Complete doubling quasiconvex spaces satisfying A∞ on curves admit Alberti representations with L^p-densities.

A machine-rendered reading of the paper's core claim, the machinery that carries it, and where it could break.

The paper proves that any complete, doubling, and quasiconvex metric measure space which is A∞ on curves has Alberti representations where the representing measures come with L^p density bounds for some p greater than 1. The constants depend only on the doubling constant and the A∞ parameters. Normalized restrictions of the measure to any ball decompose as a density times a convex combination of measures supported on continua of controlled length. This decomposition is uniform across balls. A reader would care because the result supplies a quantitative way to analyze measures along curves in general metric settings where Euclidean tools are unavailable.

Core claim

Any complete, doubling, and quasiconvex space (X,d,μ) which is A∞ on curves has Alberti representations with L^p-densities for some p > 1, depending only on the doubling and A∞-constants. More precisely, any normalised restriction of μ to a ball B ⊂ X can be written as μ_B = f_B dν_B, where ν_B is a convex combination of measures of linear growth supported on continua of length ≤ diam(B), and ||f_B||_L^p(ν_B) ≤ C for some constant C ≥ 1 independent of B.

What carries the argument

The A∞ on curves condition, which states that every Borel set S with measure exceeding τ times the ball measure contains a continuum γ of length at most the radius with positive one-dimensional Hausdorff content fraction at least θ.

If this is right

  • Spaces of Q-bounded geometry for Q>1 are A∞ on curves and therefore inherit the L^p Alberti representations.
  • The representing measures ν_B are always convex combinations of linear-growth measures on continua no longer than the diameter of the ball.
  • The L^p bound on the density holds with a constant independent of the choice of ball.
  • The p>1 depends only on the doubling and A∞ constants of the space.

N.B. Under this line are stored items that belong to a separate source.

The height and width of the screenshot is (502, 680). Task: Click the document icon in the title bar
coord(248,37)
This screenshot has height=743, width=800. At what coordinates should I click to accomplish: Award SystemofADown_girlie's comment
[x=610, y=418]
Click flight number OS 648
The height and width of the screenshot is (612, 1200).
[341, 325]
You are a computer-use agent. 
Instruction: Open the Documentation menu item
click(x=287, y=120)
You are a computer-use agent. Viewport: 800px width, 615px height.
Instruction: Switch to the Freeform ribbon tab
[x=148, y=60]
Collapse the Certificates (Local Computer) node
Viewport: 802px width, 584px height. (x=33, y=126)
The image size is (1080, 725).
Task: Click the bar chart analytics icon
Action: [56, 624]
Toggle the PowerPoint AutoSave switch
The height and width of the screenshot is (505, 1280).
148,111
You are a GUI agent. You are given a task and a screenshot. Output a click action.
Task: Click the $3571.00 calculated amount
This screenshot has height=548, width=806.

Where Pith is reading between the lines

These are editorial extensions of the paper, not claims the author makes directly.

  • The result may supply a route to quantitative differentiation theorems for Lipschitz functions on these spaces.
  • It could link to questions of rectifiability by providing controlled curve decompositions of the measure.
  • Similar techniques might adapt to other representation theorems that rely on curve supports.

Load-bearing premise

The space must satisfy the A∞ on curves condition that forces large-measure subsets of balls to contain continua of controlled length.

What would settle it

A complete doubling quasiconvex space that meets the A∞ on curves condition yet for which the L^p norm of the density f_B becomes arbitrarily large for some sequence of balls B.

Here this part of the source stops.